**What you have to do**
Your task is to transcribe the entries below exactly, from their first line down to the line containing "ReSIM: Re-ranking Binary", and to stop there.

(Stored items)
Content starts
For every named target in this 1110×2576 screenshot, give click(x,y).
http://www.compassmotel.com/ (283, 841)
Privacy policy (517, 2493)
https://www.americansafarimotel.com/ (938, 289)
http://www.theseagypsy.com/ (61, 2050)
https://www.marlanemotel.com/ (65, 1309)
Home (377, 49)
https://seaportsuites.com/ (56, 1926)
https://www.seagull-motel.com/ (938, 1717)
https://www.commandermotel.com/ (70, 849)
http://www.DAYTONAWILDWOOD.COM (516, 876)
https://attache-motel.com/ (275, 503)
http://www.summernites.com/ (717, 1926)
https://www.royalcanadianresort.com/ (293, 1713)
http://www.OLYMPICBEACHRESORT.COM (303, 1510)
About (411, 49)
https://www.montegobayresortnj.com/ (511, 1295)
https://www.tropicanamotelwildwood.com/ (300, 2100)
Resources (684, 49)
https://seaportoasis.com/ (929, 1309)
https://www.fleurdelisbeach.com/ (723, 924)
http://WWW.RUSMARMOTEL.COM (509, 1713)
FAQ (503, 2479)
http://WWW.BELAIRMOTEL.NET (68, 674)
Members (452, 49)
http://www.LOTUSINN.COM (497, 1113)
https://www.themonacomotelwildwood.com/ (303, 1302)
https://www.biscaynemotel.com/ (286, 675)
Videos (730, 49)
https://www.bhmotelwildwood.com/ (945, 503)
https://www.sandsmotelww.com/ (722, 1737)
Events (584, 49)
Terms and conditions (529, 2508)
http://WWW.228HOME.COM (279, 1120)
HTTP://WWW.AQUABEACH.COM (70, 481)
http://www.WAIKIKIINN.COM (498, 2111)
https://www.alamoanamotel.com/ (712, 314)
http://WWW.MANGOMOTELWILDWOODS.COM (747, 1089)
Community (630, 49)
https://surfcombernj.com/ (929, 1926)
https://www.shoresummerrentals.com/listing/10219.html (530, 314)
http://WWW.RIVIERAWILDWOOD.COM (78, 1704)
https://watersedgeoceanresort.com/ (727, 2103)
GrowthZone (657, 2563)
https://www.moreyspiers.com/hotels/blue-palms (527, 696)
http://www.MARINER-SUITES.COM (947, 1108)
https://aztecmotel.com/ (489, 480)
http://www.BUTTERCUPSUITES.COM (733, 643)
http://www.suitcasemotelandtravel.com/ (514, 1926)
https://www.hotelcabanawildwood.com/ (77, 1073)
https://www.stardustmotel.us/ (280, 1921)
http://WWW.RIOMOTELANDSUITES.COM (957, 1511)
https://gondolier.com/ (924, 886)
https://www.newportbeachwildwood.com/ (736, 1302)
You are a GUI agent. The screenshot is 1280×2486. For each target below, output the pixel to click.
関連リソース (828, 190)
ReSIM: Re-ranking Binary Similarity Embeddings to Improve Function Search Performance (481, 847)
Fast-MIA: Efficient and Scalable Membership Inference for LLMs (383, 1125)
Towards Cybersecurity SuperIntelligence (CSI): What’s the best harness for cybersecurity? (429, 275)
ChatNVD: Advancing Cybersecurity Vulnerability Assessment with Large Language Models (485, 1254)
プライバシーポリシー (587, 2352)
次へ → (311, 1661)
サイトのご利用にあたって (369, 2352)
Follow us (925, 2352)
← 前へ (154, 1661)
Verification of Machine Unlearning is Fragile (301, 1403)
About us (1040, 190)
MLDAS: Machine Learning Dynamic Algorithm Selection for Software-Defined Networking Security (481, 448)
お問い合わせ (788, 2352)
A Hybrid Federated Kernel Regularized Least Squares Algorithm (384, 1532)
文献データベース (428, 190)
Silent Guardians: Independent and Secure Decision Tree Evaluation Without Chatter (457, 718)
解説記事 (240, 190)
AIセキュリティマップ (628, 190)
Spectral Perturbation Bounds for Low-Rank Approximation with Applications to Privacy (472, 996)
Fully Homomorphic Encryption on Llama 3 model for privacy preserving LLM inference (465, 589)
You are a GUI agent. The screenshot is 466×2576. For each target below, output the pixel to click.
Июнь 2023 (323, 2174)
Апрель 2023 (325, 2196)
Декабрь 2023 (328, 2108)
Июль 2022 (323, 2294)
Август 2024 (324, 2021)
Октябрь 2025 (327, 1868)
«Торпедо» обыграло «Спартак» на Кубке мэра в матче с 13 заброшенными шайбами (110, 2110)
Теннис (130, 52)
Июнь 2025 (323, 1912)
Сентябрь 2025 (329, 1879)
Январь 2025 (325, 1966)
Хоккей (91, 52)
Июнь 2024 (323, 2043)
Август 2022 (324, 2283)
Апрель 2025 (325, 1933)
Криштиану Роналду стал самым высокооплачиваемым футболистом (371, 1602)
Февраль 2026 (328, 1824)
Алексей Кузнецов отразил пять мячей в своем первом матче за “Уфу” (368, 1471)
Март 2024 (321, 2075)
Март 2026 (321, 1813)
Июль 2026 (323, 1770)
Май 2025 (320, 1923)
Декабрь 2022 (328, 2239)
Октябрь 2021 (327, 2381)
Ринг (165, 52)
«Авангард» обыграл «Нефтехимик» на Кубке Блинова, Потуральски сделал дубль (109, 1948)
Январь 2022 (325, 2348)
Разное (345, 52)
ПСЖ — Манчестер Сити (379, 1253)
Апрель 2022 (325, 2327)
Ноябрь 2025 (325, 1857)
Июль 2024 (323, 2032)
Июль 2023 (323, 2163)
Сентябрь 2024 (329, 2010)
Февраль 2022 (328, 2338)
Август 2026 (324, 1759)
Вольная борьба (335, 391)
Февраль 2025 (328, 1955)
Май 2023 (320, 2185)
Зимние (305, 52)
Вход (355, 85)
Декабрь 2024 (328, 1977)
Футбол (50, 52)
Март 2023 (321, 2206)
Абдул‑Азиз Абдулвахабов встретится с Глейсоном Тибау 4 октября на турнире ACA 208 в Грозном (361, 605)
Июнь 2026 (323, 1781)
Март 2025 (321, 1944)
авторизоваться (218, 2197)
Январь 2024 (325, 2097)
Content ends
**Response**
For every named target in this 1110×2576 screenshot, give click(x,y).
http://www.compassmotel.com/ (283, 841)
Privacy policy (517, 2493)
https://www.americansafarimotel.com/ (938, 289)
http://www.theseagypsy.com/ (61, 2050)
https://www.marlanemotel.com/ (65, 1309)
Home (377, 49)
https://seaportsuites.com/ (56, 1926)
https://www.seagull-motel.com/ (938, 1717)
https://www.commandermotel.com/ (70, 849)
http://www.DAYTONAWILDWOOD.COM (516, 876)
https://attache-motel.com/ (275, 503)
http://www.summernites.com/ (717, 1926)
https://www.royalcanadianresort.com/ (293, 1713)
http://www.OLYMPICBEACHRESORT.COM (303, 1510)
About (411, 49)
https://www.montegobayresortnj.com/ (511, 1295)
https://www.tropicanamotelwildwood.com/ (300, 2100)
Resources (684, 49)
https://seaportoasis.com/ (929, 1309)
https://www.fleurdelisbeach.com/ (723, 924)
http://WWW.RUSMARMOTEL.COM (509, 1713)
FAQ (503, 2479)
http://WWW.BELAIRMOTEL.NET (68, 674)
Members (452, 49)
http://www.LOTUSINN.COM (497, 1113)
https://www.themonacomotelwildwood.com/ (303, 1302)
https://www.biscaynemotel.com/ (286, 675)
Videos (730, 49)
https://www.bhmotelwildwood.com/ (945, 503)
https://www.sandsmotelww.com/ (722, 1737)
Events (584, 49)
Terms and conditions (529, 2508)
http://WWW.228HOME.COM (279, 1120)
HTTP://WWW.AQUABEACH.COM (70, 481)
http://www.WAIKIKIINN.COM (498, 2111)
https://www.alamoanamotel.com/ (712, 314)
http://WWW.MANGOMOTELWILDWOODS.COM (747, 1089)
Community (630, 49)
https://surfcombernj.com/ (929, 1926)
https://www.shoresummerrentals.com/listing/10219.html (530, 314)
http://WWW.RIVIERAWILDWOOD.COM (78, 1704)
https://watersedgeoceanresort.com/ (727, 2103)
GrowthZone (657, 2563)
https://www.moreyspiers.com/hotels/blue-palms (527, 696)
http://www.MARINER-SUITES.COM (947, 1108)
https://aztecmotel.com/ (489, 480)
http://www.BUTTERCUPSUITES.COM (733, 643)
http://www.suitcasemotelandtravel.com/ (514, 1926)
https://www.hotelcabanawildwood.com/ (77, 1073)
https://www.stardustmotel.us/ (280, 1921)
http://WWW.RIOMOTELANDSUITES.COM (957, 1511)
https://gondolier.com/ (924, 886)
https://www.newportbeachwildwood.com/ (736, 1302)
You are a GUI agent. The screenshot is 1280×2486. For each target below, output the pixel to click.
関連リソース (828, 190)
ReSIM: Re-ranking Binary Similarity Embeddings to Improve Function Search Performance (481, 847)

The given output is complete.